The use of passports or fingerprints to clear immigration could become a thing of the past for Singaporean travellers, with a trial under way at the Tuas Checkpoint that uses iris and facial images.
With the new contactless immigration clearance system, travellers with faded fingerprints or those burdened with shopping bags will find clearing immigration a breeze.
The Immigration and Checkpoints Authority (ICA) is conducting a six-month trial that began on April 8, and uses one of the automated arrival lanes in the immigration hall at Tuas Checkpoint.
Upon entering the automated lane, travellers will be prompted to look at the facial and iris scanning screen. The system will capture their facial and iris images and proceed to verify their identity.
A green tick on the screen indicates successful clearance, and the exit gate will open.
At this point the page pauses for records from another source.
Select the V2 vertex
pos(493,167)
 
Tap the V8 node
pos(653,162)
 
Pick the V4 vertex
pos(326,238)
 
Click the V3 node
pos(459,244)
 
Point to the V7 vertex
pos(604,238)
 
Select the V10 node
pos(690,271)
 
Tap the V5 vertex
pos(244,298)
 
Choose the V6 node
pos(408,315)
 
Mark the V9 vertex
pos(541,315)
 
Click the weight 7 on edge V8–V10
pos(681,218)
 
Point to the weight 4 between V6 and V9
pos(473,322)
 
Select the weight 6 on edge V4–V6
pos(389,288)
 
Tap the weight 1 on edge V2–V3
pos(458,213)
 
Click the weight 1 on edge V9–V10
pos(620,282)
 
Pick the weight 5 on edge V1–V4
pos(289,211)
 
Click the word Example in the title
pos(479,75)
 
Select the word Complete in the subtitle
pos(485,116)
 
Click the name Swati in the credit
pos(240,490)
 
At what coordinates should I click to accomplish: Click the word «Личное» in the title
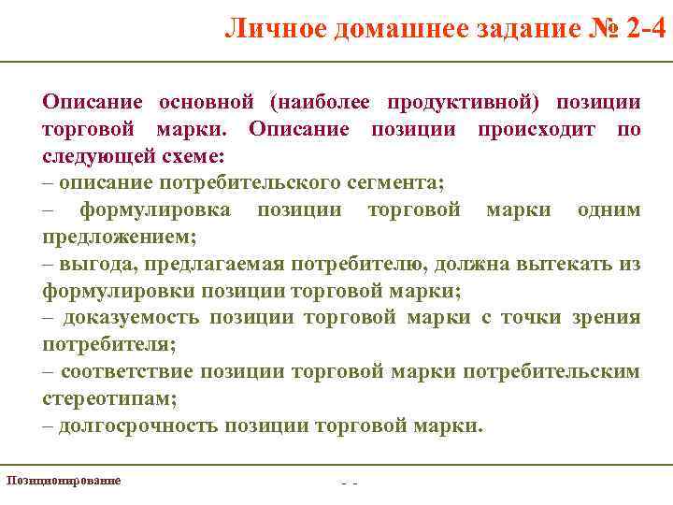[273, 29]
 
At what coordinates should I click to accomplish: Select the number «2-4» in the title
[647, 29]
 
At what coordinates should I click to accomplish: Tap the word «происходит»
[534, 128]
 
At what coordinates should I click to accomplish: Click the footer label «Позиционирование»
[64, 480]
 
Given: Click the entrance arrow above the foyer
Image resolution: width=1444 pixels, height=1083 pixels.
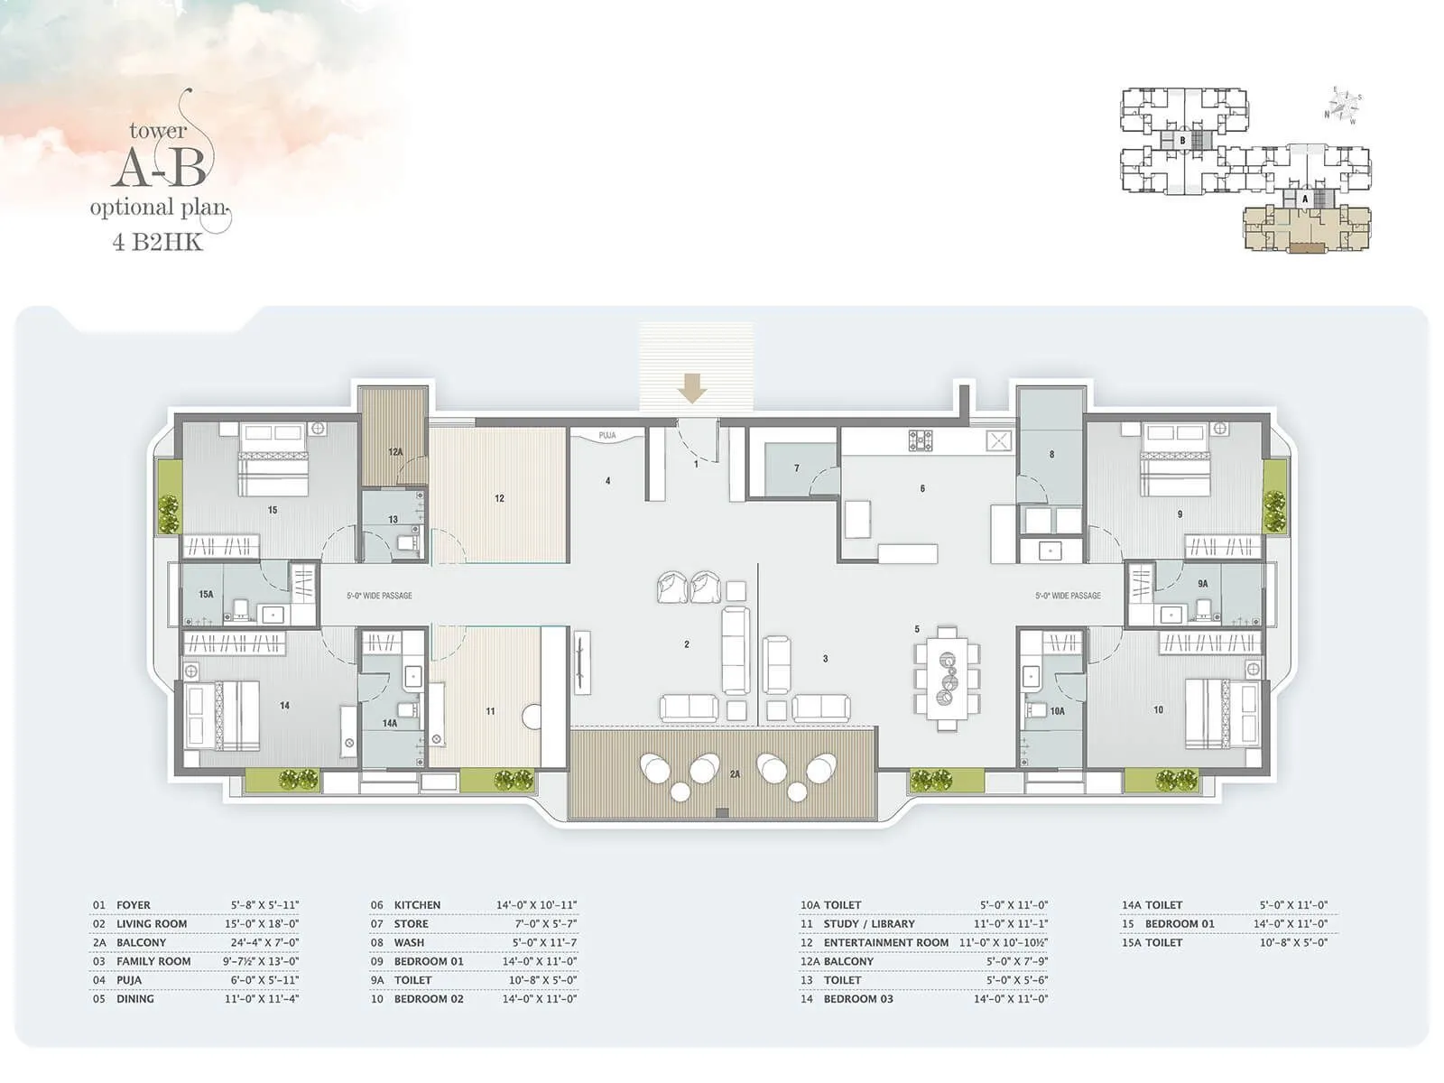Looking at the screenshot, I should [692, 389].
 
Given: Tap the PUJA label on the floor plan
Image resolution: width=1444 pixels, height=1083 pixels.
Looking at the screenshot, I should [607, 436].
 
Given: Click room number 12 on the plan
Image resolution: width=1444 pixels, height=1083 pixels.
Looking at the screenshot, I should [499, 498].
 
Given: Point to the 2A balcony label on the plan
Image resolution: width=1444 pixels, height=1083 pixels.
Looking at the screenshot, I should [735, 774].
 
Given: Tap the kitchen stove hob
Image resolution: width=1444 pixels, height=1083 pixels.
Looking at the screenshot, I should [920, 440].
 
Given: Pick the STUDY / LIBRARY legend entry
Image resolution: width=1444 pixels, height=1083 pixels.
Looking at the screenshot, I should [868, 924].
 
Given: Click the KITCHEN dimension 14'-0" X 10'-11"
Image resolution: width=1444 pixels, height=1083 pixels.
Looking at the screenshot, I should [536, 905].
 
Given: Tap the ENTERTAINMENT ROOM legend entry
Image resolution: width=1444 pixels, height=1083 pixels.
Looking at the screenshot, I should [885, 943].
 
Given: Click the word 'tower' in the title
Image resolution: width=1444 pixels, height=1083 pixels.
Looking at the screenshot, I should [158, 132].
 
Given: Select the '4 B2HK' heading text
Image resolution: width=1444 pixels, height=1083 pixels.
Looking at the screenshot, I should [158, 242].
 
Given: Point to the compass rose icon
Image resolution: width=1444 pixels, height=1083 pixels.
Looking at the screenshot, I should [1343, 105].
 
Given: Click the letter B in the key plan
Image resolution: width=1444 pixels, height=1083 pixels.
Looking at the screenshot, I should [1182, 141].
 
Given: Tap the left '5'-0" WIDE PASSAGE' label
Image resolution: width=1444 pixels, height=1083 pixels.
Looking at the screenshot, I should [379, 596].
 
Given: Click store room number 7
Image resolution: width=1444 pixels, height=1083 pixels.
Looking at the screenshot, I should [796, 468].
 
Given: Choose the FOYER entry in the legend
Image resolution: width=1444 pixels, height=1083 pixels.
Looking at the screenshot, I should [133, 905].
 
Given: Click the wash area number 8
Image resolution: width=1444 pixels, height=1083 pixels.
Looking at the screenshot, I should [1051, 455].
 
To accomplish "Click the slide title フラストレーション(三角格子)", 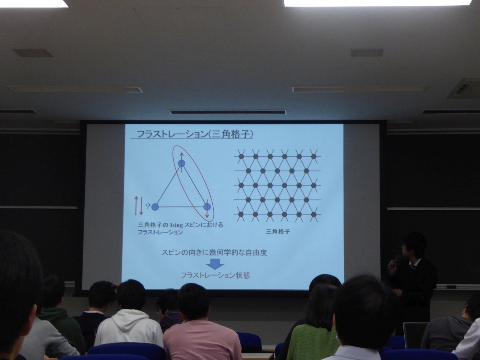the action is pos(195,134).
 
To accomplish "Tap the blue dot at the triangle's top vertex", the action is pos(182,163).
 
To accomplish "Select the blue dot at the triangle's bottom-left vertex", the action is pos(155,207).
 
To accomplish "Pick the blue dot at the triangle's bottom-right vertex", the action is pos(207,207).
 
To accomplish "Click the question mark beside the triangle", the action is pos(148,206).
This completes the immigration clearance process.
While the facial and iris scanning technology is not new and has been used in other places, including Australia and Hong Kong, Singapore is among the first countries to test this contactless immigration clearance system.
Besides testing the efficiency and accuracy of the facial and iris matching system, the trial is to assess the time taken for immigration clearance, said Superintendent Derrick Soong, 41, who is head of operations development at the ICA.
The trial will also test whether environmental factors, such as ambient lighting, at the checkpoint will affect the facial and iris matching, said Supt Soong.
“This clearance process will definitely be faster and bring convenience to travellers, as there is no need to present and scan passports,” he said.
Supt Soong told The Straits Times that Singaporeans who use the contactless system can expect faster clearance.
About 300 Singaporeans have taken part in the trial at Tuas since it began. More than 400,000 travellers pass through Singapore’s two land checkpoints a day, with some 280,000 using the Woodlands Checkpoint.
Singapore citizens aged six and above who have passport numbers beginning with the letter K and issued after Jan 1 last year will be eligible for the trial. No prior sign-up is required.
Supt Soong noted that the ICA had been collecting iris images from Singaporeans since 2017 and now has a “sizeable database” to conduct a meaningful trial. Iris images are more permanent than fingerprints, which can wear out over time or become faded.
Mr Faidzal Abdul Razak, 57, who lives in Johor Baru and enters Singapore for work daily, welcomed the new contactless system. Although he finds the new system is currently “a little slow”, he expects that “as time goes on, it will be better”.
Relating his experiences using the passport and fingerprint-scanning system, Mr Faidzal said he had faced difficulty clearing immigration and was asked to proceed to the manned counters – which took more time. He said he often had to press his thumb hard for clearance.
The ICA aims to roll out the contactless clearance system to the rest of the checkpoints if the trial is successful, said Supt Soong.
“Singaporeans who wish to participate in this trial should not wear any coloured, patterned contact lenses or have any wearables that will block their facial and iris images, as these will affect the trial results,” he added.